Well, I couldn't have been more wrong; it came as a total surprise to me: what a brilliant film! For a start, nobody had thought to mention that it is a comedy. And not only is it a comedy; it is that rarity among comedies - it is actually very funny and it is making some serious points, too. Fight Club is a satire (admittedly rather uneven) on the emptiness of the American dream, particularly its emphasis on material possessions. What shall it profit a man if he should gain the whole world and yet lose his own soul? Plus, as the film points out, far from getting the whole world, you'll be lucky if you get fobbed off with a couple of flatpacks from Ikea.

I'm beginning to speculate on how many of the other movies that I have avoided in the past because they got bad reviews or look like they stink are in fact deeply serious works of art with an important message for us all. I now wonder whether the black US comic Martin Lawrence, in his film Big Momma's House, is perhaps concerning himself with a Kantian quest for a reason-based, non-consequentialist ethical system. Is, perhaps, Ben Elton's Maybe Baby a covert examination of where we stand in a world in which postmodern distrust of the idea of a stable self has left us, literally, alienated even from ourselves?

Summer is not a good time to be stuck in the house feeling ill, though, because all you want to do when you feel low is to flop down in front of the TV. You don't necessarily need to watch anything terribly demanding, just something with a glimmer of intelligence behind it, that you have not seen already some 10 or 12 times. But the quality of programmes on the TV at this time of year is absolutely diabolical.

Most of the output consists of constant, never-ending repeats of programmes that were made 20 years ago, and that is the best of what is on offer: the new series that are launched at this time of year are almost certainly guaranteed to be absolute stinkers that the television companies are hoping to sneak out in an attempt to recoup some of their money by using them as airwave-filler while nobody is watching (hence my having to spend my easily earned money on renting videos and DVDs).

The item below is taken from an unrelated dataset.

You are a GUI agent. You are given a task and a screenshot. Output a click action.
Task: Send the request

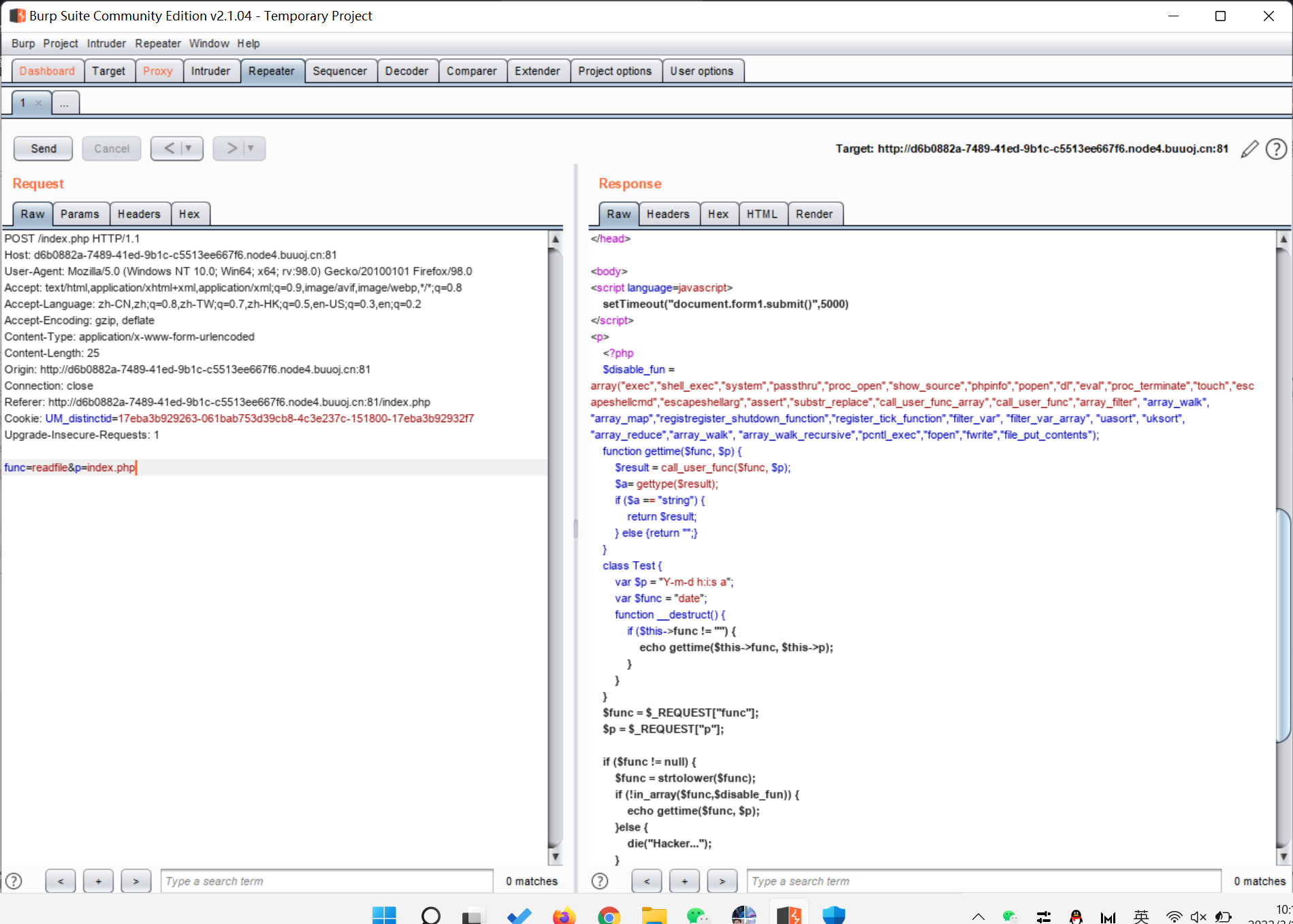coord(42,148)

There are two reasons why this situation occurs at this time of the year. First, it is assumed that there are many fewer viewers actually watching television in the summer months, because people are either outside in the sunshine, enjoying themselves, or they have gone off abroad on their summer holidays.

The second reason is also connected with summer breaks. At this time of year, it is the senior, more experienced and more competent members of staff who go off on their holidays, and those who are left behind in charge at the television stations are the juniors - who are obviously a lot less capable of taking the responsibility for producing good-quality programming.

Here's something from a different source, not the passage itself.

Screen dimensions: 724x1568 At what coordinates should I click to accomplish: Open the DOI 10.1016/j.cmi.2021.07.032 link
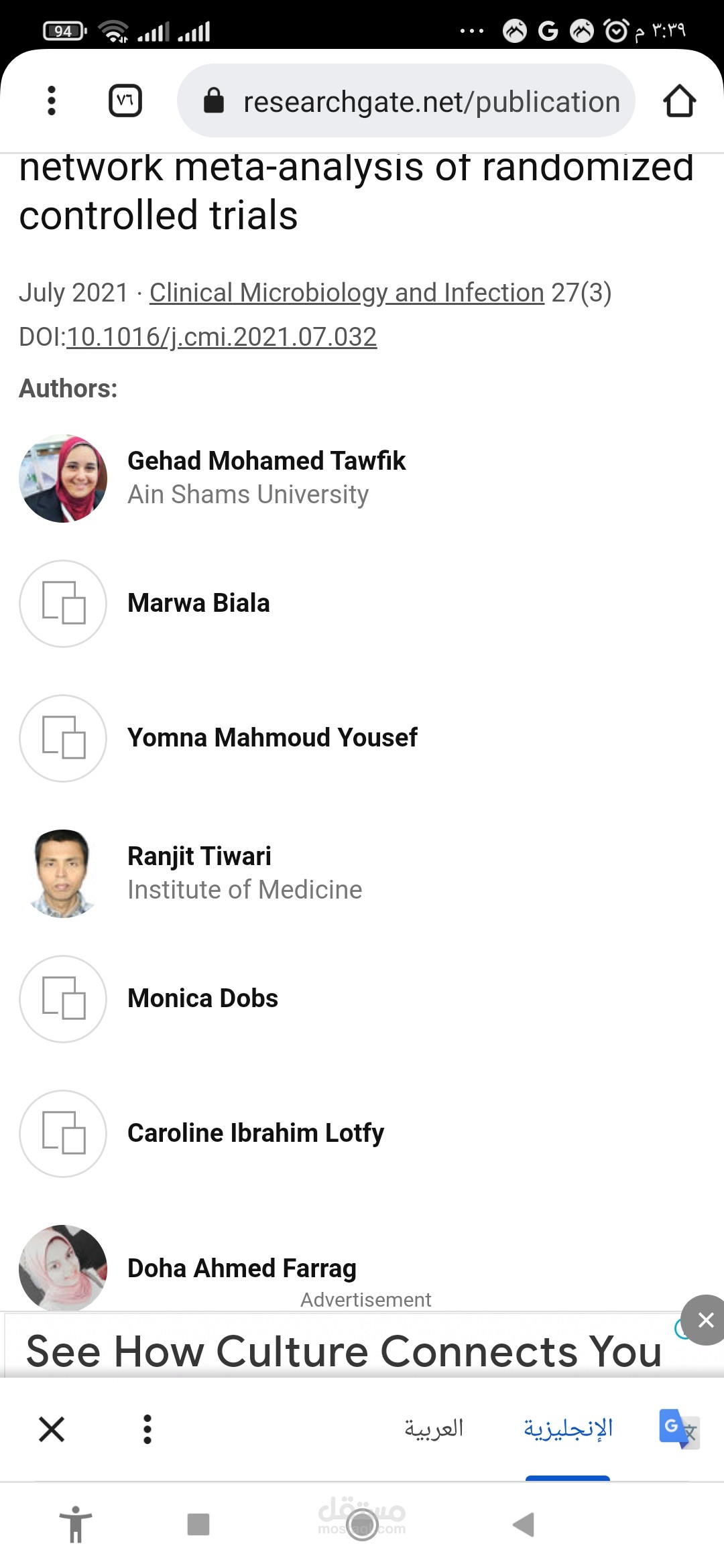[x=221, y=337]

I have to say that this state of affairs also exists at newspapers and magazines, which - if you look - get a lot thinner during the months of July and August simply because they are written, designed, printed and edited almost entirely by fresh-out-of-college teenagers doing work experience or reformed crack addicts on the Government's New Deal programme for the long-term unemployed. The net effect of newspapers being put out by such inexperienced staff can often result in their being mgggly twa roof tupping plagg mu combo Kosovar.

Many scientists assert that, with the depletion of the ozone layer and the heating up of the planet's ecosystem, soon it is going to be summer in Britain all year long. I can believe that; I can believe that we are in for 12 months, year in, year out, of hot, humid, muggy weather.

I see proof of this approaching 365-day British summer contained in the fact that the entire nation seems to have been left in the care of some accident-prone idiot called Tony Blair.